Tailor-made PL-UC-C3 nanoparticles for fluorescence/computed tomography imaging-guided cascade amplified photothermal therapy.

Background: Development of the burgeoning number of photothermal therapy (PTT) agents has drawn a huge amount of interest, since PTT treatment is a powerful and effective alternative to traditional treatments. Optimal PTT agents should integrate some essential preconditions including negligible systemic toxicity, deep penetration into tumor tissues, and maximum laser energy absorbance. Unfortunately, only few of the PTT agents reported could meet all of the above mentioned conditions.

Methods: Here, we report a brand new PTT agent through the encapsulation of NaGdF:Yb,Tm@ NaGdF:Yb (UCNPs) and an organic compound (C3) into poly-e-caprolactone-polyethylene-polyglycol (PCL-PEG) (PL-UC-C3 NPs).

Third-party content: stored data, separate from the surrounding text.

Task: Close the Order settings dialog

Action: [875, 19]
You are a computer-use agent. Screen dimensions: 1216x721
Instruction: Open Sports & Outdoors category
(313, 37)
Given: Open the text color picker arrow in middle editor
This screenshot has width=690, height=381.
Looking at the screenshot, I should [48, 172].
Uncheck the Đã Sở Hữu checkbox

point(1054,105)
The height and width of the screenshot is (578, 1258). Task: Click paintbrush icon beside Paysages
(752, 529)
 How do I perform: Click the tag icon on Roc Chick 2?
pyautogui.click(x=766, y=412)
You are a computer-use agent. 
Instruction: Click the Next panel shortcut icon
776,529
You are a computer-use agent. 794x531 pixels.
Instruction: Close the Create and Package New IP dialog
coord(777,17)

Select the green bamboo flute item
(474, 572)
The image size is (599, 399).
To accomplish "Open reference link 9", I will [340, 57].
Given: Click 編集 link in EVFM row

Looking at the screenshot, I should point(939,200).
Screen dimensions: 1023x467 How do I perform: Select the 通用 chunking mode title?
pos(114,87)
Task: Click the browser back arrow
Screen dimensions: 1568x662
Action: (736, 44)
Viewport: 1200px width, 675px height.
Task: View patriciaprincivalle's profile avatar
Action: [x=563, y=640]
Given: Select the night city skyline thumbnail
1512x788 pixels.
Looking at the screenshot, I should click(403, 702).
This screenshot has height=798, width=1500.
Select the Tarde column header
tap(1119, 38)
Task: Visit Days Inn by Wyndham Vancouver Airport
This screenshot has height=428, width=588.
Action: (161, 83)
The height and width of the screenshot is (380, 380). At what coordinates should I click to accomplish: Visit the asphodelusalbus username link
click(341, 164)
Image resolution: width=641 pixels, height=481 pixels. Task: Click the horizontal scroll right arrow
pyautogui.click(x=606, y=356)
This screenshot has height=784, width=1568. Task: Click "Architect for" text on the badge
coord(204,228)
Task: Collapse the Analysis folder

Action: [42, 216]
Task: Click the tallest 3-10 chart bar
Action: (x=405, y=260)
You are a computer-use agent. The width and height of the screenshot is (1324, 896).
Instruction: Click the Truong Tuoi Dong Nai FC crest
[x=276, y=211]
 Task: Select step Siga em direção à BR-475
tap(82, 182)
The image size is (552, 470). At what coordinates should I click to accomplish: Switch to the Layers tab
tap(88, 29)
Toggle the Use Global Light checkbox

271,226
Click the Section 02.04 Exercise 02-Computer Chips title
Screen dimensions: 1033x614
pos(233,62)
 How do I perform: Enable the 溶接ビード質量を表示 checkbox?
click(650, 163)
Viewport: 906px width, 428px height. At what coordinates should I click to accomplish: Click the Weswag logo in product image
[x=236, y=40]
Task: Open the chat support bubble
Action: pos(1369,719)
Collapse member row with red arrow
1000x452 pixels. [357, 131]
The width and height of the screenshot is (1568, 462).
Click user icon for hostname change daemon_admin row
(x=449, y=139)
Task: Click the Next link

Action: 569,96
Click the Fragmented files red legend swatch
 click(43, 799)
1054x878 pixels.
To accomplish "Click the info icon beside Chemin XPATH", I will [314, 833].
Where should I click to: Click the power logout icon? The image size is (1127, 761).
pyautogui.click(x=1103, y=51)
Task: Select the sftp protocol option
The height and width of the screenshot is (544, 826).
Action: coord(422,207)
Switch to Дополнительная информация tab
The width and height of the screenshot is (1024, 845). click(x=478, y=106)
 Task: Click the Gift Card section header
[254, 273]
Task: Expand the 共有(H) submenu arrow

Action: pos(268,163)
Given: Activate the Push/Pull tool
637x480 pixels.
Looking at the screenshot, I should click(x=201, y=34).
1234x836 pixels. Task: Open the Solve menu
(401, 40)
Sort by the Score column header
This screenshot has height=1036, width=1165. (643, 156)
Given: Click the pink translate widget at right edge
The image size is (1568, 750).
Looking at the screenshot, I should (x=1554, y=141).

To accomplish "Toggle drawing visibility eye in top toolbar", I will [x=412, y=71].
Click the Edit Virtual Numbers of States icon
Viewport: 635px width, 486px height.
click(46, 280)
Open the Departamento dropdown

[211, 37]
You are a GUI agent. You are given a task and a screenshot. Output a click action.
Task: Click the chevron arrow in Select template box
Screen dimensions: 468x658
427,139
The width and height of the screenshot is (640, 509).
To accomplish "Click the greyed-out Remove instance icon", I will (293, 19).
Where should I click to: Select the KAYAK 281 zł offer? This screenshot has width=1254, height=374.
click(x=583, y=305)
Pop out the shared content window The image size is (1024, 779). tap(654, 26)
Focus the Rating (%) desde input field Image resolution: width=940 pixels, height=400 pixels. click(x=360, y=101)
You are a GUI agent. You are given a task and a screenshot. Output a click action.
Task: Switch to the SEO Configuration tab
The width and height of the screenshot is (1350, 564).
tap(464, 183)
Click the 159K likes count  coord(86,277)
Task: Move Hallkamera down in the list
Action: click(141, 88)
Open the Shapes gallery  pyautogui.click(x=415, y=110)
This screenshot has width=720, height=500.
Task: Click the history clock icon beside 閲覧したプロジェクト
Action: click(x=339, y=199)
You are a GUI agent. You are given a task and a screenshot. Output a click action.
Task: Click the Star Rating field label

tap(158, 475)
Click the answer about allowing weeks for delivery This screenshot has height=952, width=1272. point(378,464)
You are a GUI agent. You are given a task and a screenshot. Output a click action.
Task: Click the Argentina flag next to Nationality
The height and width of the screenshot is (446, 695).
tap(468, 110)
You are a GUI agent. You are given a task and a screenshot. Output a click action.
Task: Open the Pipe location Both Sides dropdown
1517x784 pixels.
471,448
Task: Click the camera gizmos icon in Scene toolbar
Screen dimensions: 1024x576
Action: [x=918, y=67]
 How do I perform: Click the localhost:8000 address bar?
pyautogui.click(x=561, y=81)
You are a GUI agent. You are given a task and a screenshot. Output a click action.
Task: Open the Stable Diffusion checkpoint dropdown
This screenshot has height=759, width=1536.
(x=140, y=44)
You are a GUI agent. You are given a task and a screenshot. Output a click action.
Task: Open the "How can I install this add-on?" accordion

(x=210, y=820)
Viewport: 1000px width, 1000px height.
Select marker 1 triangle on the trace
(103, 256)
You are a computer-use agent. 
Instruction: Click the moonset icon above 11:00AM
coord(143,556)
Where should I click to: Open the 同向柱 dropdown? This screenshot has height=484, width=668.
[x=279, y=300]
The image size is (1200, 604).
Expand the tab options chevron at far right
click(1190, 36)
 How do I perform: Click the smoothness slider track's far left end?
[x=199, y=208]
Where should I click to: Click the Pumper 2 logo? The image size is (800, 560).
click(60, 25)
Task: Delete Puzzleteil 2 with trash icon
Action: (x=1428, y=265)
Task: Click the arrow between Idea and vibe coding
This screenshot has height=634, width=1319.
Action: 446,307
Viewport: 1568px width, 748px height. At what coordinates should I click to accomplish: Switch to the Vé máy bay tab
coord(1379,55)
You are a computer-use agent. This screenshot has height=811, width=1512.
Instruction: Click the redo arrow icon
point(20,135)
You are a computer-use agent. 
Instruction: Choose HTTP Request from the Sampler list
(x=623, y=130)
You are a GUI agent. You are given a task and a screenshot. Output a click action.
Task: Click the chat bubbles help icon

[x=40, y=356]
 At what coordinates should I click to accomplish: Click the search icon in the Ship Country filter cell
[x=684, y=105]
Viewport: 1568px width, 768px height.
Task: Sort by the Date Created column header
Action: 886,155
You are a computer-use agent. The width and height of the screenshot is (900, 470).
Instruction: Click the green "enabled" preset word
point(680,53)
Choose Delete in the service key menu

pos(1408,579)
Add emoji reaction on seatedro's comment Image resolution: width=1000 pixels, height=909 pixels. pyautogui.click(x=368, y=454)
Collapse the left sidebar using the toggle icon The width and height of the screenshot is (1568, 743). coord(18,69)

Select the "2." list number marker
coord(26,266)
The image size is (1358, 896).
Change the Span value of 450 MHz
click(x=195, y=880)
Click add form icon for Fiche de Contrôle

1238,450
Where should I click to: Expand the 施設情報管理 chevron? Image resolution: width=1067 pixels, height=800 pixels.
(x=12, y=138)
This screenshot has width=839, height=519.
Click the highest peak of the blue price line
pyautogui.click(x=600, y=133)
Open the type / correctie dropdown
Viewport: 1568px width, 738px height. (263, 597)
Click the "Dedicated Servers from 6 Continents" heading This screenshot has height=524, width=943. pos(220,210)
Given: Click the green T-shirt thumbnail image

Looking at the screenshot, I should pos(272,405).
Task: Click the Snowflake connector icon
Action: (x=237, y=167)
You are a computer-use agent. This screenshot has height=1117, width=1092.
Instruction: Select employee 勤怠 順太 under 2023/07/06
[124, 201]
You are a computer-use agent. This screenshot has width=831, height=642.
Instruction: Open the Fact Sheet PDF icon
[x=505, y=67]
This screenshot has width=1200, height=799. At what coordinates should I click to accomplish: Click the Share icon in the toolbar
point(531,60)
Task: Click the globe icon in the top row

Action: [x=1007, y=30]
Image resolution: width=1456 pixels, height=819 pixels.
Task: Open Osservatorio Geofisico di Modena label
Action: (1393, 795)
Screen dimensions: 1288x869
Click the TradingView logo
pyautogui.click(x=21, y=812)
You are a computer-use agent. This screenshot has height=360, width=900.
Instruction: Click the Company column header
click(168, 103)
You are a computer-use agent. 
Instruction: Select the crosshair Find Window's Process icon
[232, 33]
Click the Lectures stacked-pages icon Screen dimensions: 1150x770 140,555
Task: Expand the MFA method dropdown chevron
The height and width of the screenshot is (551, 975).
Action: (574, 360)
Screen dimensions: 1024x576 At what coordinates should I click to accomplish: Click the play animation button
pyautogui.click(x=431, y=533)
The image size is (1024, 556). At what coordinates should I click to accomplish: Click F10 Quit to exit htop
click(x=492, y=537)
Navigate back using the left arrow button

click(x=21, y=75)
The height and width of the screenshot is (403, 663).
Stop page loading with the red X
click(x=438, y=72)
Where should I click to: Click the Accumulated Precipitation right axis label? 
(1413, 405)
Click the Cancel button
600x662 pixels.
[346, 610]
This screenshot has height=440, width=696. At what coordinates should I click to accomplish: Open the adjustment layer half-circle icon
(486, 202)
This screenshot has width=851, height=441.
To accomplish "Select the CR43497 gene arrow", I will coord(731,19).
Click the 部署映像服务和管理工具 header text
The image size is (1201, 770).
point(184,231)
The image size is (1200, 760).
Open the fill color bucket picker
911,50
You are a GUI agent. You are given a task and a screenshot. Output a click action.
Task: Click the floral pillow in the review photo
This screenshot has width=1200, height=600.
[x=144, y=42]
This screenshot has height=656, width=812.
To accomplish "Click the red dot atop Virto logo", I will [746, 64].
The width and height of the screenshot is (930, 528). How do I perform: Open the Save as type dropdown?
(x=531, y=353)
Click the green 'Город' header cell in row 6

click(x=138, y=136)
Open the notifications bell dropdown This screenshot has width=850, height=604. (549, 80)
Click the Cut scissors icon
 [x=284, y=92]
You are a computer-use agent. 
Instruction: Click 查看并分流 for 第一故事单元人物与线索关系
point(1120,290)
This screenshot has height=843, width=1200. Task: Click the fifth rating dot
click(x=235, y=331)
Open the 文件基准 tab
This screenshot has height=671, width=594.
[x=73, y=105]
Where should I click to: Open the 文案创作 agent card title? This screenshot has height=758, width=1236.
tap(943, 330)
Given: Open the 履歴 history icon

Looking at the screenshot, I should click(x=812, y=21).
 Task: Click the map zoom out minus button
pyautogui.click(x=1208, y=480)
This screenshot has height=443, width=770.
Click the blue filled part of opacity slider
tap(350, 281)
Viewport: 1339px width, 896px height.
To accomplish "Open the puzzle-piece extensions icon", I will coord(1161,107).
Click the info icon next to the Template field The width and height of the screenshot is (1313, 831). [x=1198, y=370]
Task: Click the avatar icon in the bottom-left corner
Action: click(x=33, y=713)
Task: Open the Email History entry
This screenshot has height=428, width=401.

Results: UCNPs as an up-conversion material and C3 as a PTT agent both feature low cytotoxicity, and most importantly, UCNPs with superior conversion efficiency could efficiently absorb the energy of a 980 nm laser, transform the near-infrared laser light into visible light, and translate the palingenetic visible light to C3. The usage of a 980 nm laser ensures a deeper penetration and lower energy, while the highly efficient absorption and transformation process confers a cascade amplified hyperthermia for tumor treatment.

Conclusion: In this regard, our research provides a powerful and robust breakthrough for florescence/computed tomography imaging-guided PTT treatment, lighting up the clinical application in cancer treatment.